Skeletal mounts of Psittacosaurus mongoliensis, copyright Ninjatacoshell.

Belongs within: Genasauria.
Contains: Ceratopsidae.

The Ceratopsia are a group of herbivorous dinosaurs known from the Late Jurassic to Cretaceous of Asia and North America (with some less definite records from other parts of the world). Members of this group are characterised by a novel bone, the rostral bone, at the front of the upper jaw (which forms a narrow beak), and a tendency to the develop of a frill on the rear margin of the skull (You & Dodson 2004).

Big horned lizards
Published 23 June 2008
The ceratopsid Einiosaurus, from here.

Before anyone weighs in to complain about the title to this post, I know that dinosaurs aren’t lizards, the title was chosen in a spirit of tongue-poking and ribbing.

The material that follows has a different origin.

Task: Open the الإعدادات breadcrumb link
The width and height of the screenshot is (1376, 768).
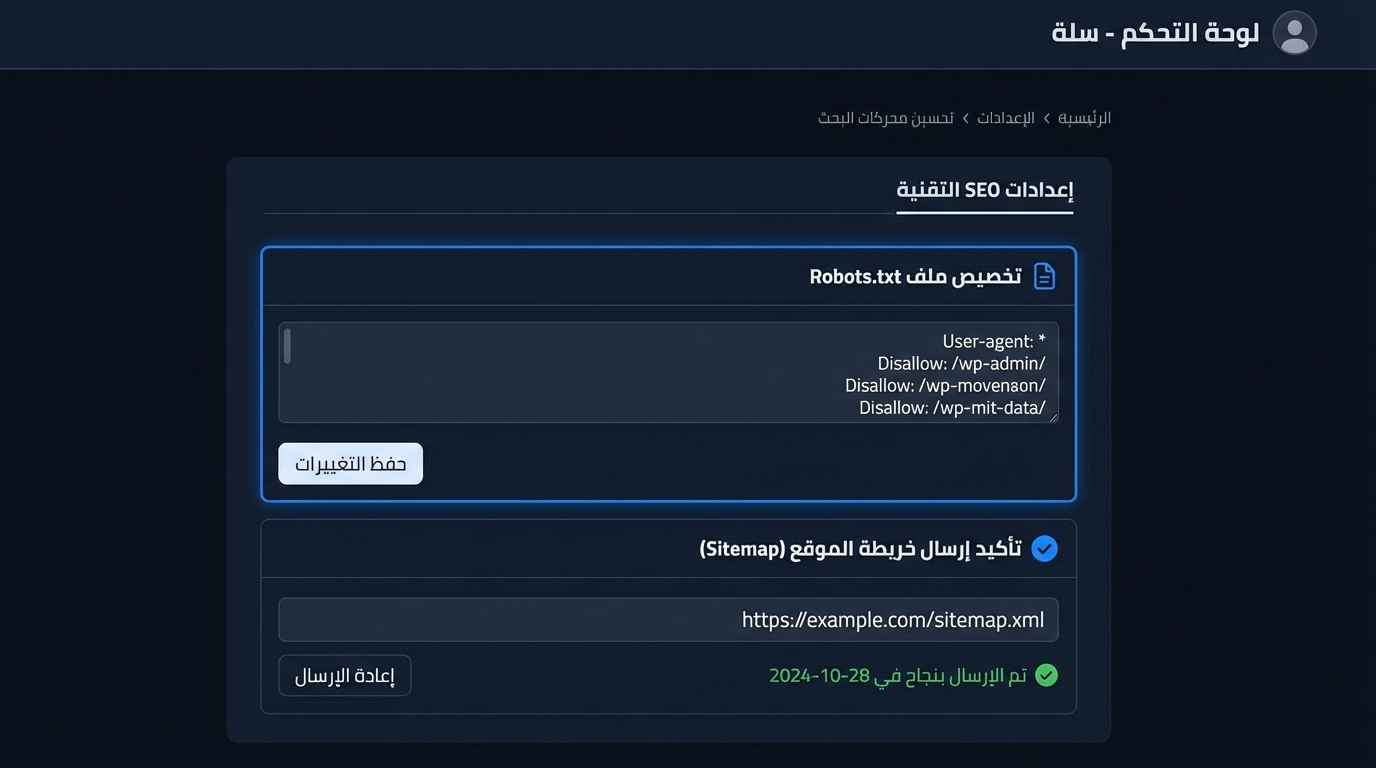Action: click(1006, 117)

The Ceratopsia are a very well-supported clade of dinosaurs. Not least of the characters uniting its members is the presence of the rostral bone—a small toothless bone at the tip of the upper jaw that is unknown from any other dinosaur and demonstrates the presence of a beak in the ceratopsians. Some sources have pointed out that the name Ceratopsia is actually mis-derived and argued for the name Ceratopia instead, as well as Ceratopidae and Protoceratopidae instead of the more commonly used Ceratopsidae and Protoceratopsidae, but in this case a long history of usage has won out over strict linguistic accuracy*. Most authors accept that ceratopsians form a clade called Marginocephalia with the Pachycephalosauria, but it is worth pointing out that while it is the best-supported hypothesis to date, the support for Marginocephalia is not overwhelming and the question is worth former investigation. While Sereno (1986) placed the Marginocephalia outside the ornithopods, a recent analysis by Butler et al. (2008) produced a phylogeny that nested Marginocephalia within a number of taxa that had been regarded in the past as ornithopods, suggesting that marginocephalians are derived from within the “hypsilophodontid” grade of dinosaurs. Interestingly enough, this is actually more congruent with older pre-cladistic theories of dinosaur relationships that had implicitly derived both ceratopsians and pachycephalosaurs from ornithopod ancestors. It also reduces the significant ghost lineage that Sereno’s topology suggested for marginocephalians.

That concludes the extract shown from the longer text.